- [Work request]
Exactly as they appear, please output the lines from the one with "Expand the Custom Filters tree node" through the end of the material, without pictures.

- [Material for this task]
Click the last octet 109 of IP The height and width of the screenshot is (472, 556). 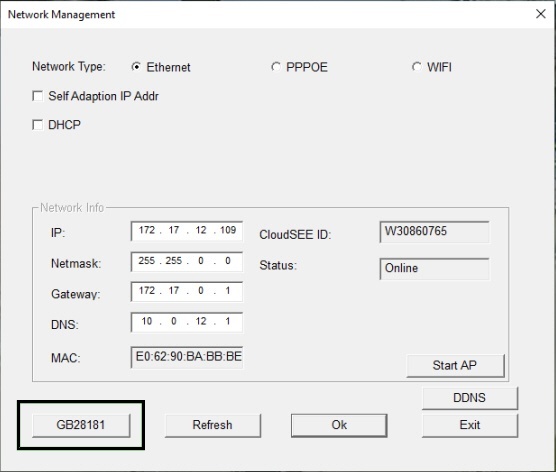coord(228,231)
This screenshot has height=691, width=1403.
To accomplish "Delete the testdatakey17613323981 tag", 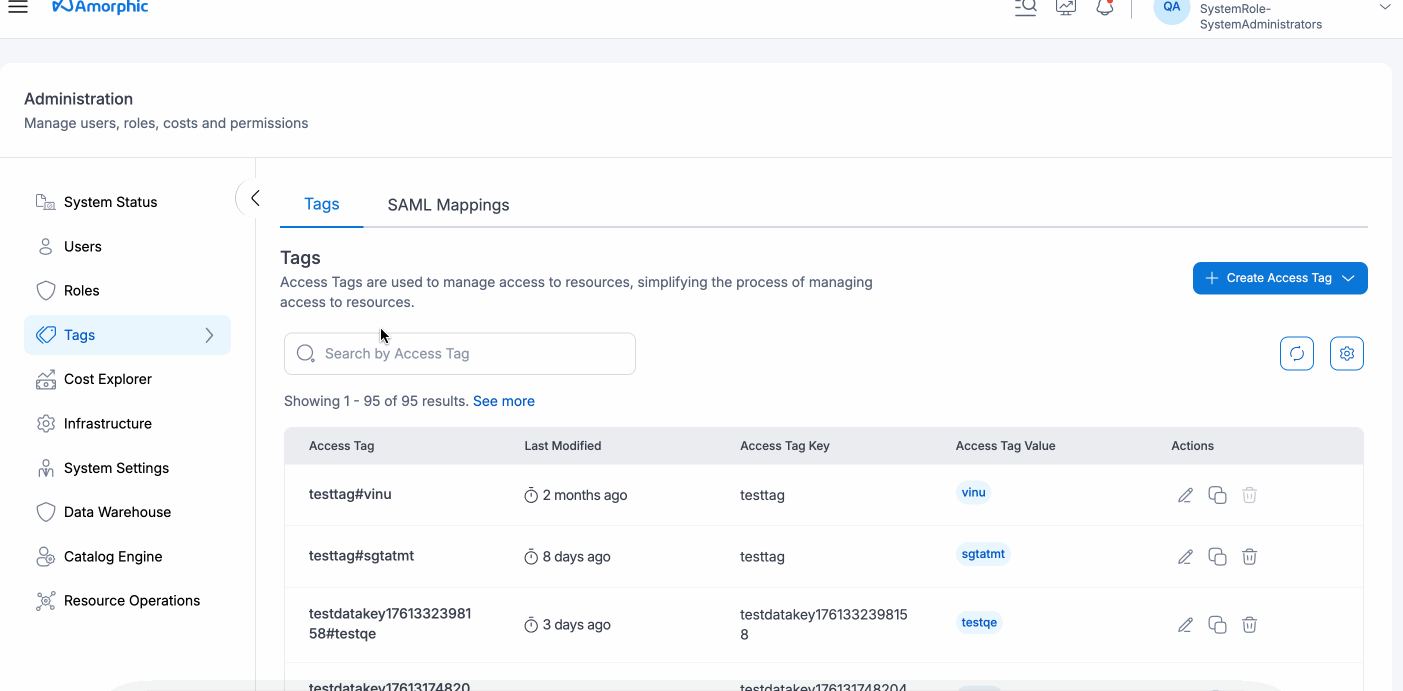I will click(x=1249, y=624).
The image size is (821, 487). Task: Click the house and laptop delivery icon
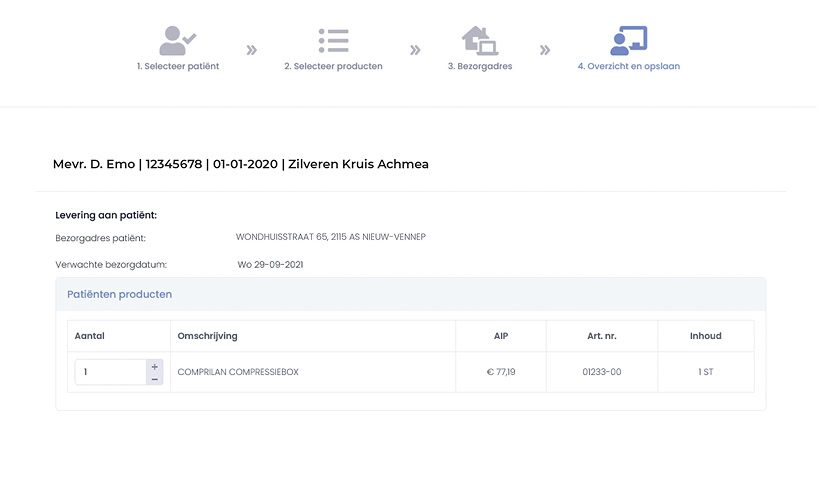click(x=479, y=41)

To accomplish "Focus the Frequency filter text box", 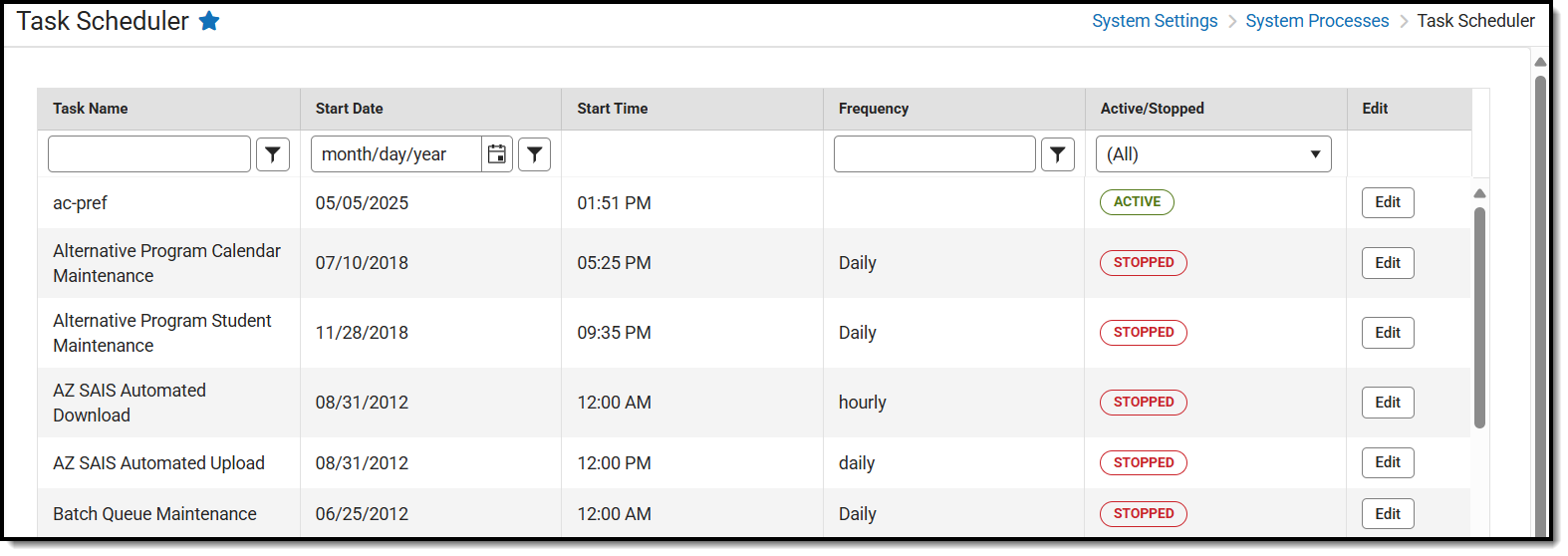I will (934, 154).

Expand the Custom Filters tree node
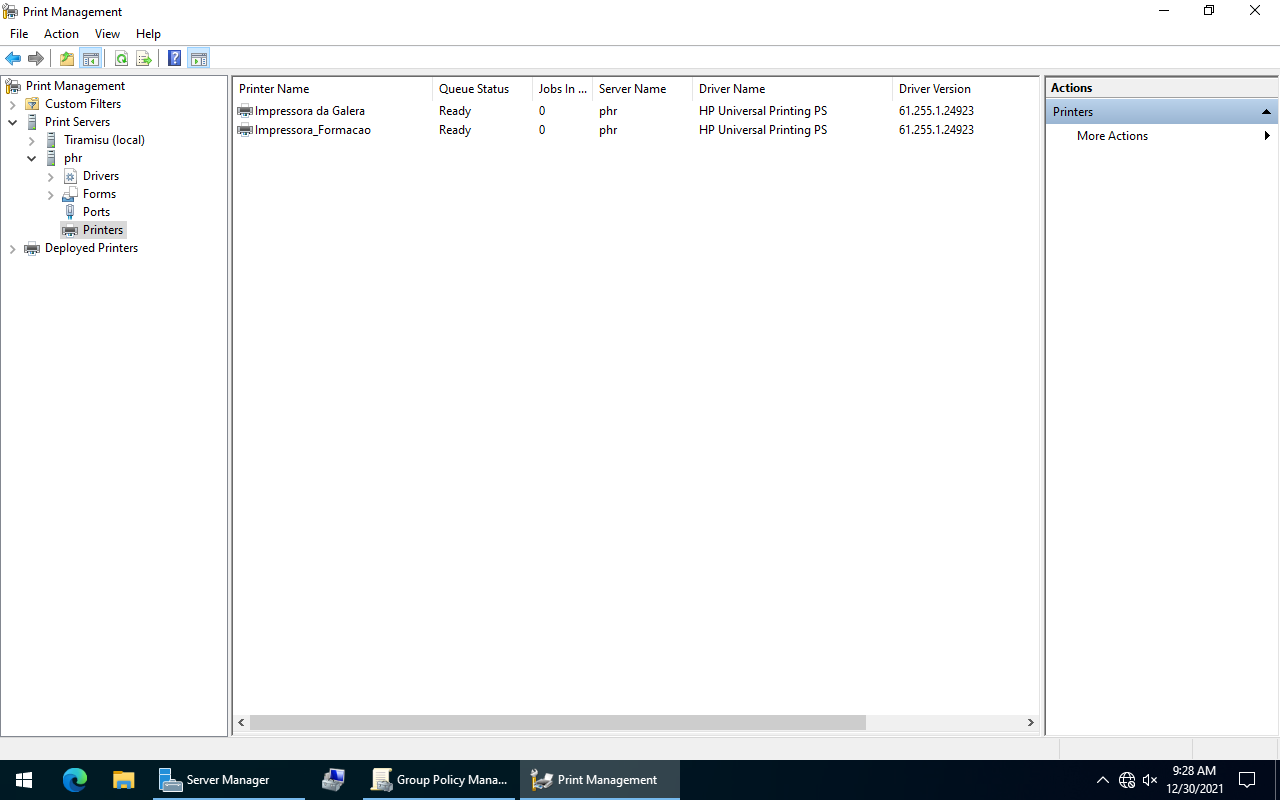12,104
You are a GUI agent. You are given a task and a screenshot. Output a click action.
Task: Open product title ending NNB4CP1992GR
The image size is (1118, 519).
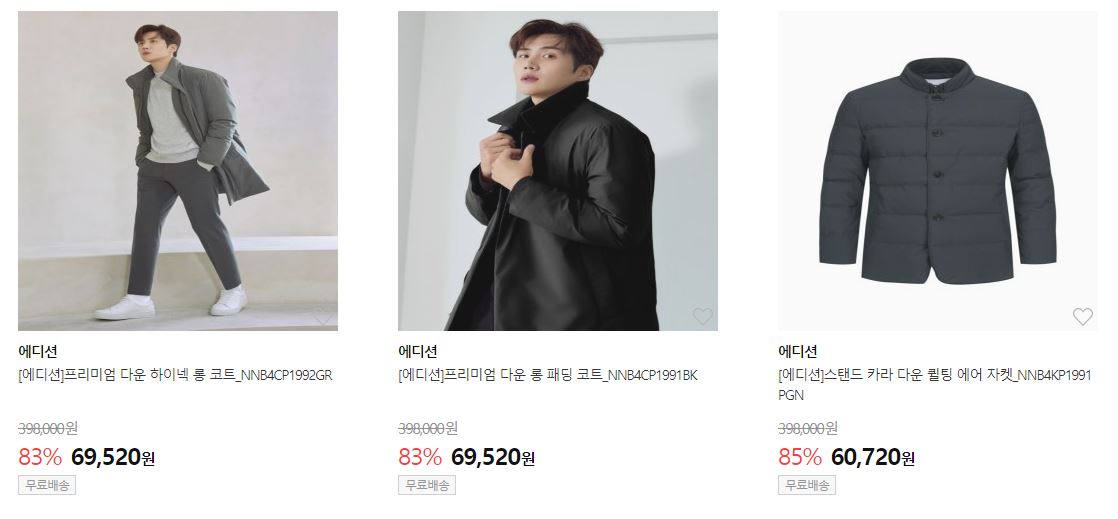175,375
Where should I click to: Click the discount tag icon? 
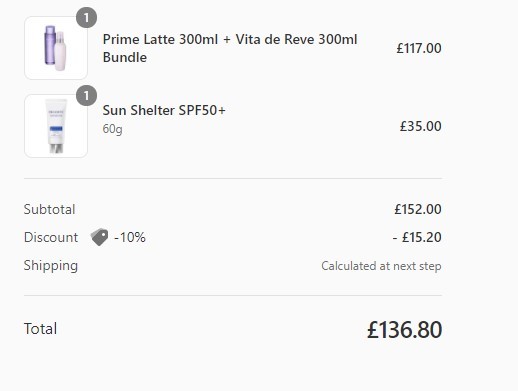click(99, 237)
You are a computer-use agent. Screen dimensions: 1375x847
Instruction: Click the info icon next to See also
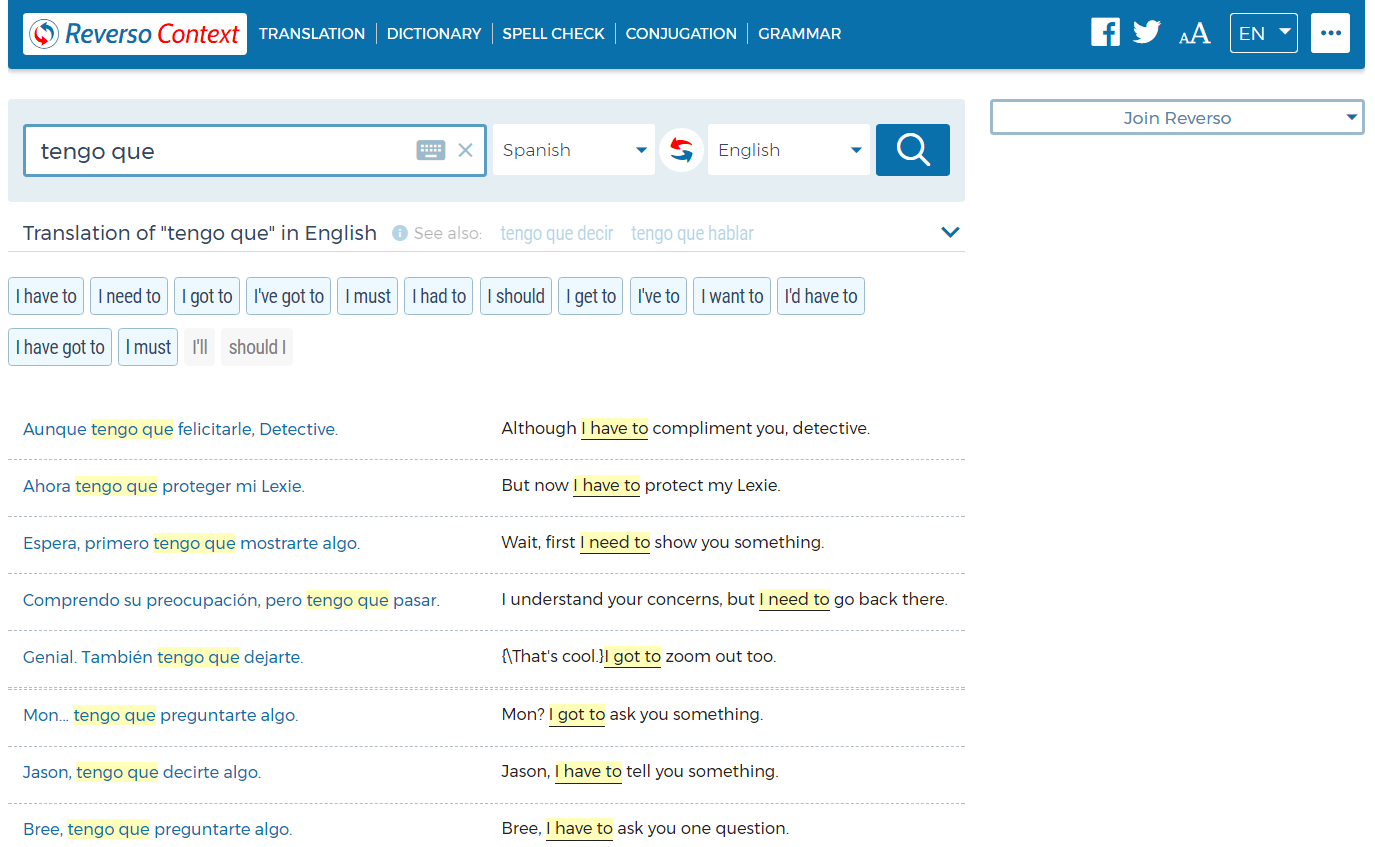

- [Task solution]
Expand the Custom Filters tree node
12,104
You are a GUI agent. You are given a task and a screenshot. Output a click action.
Task: Open product title ending NNB4CP1992GR
The image size is (1118, 519).
175,375
Where should I click to: Click the discount tag icon? 
click(99, 237)
You are a computer-use agent. Screen dimensions: 1375x847
Instruction: Click the info icon next to See also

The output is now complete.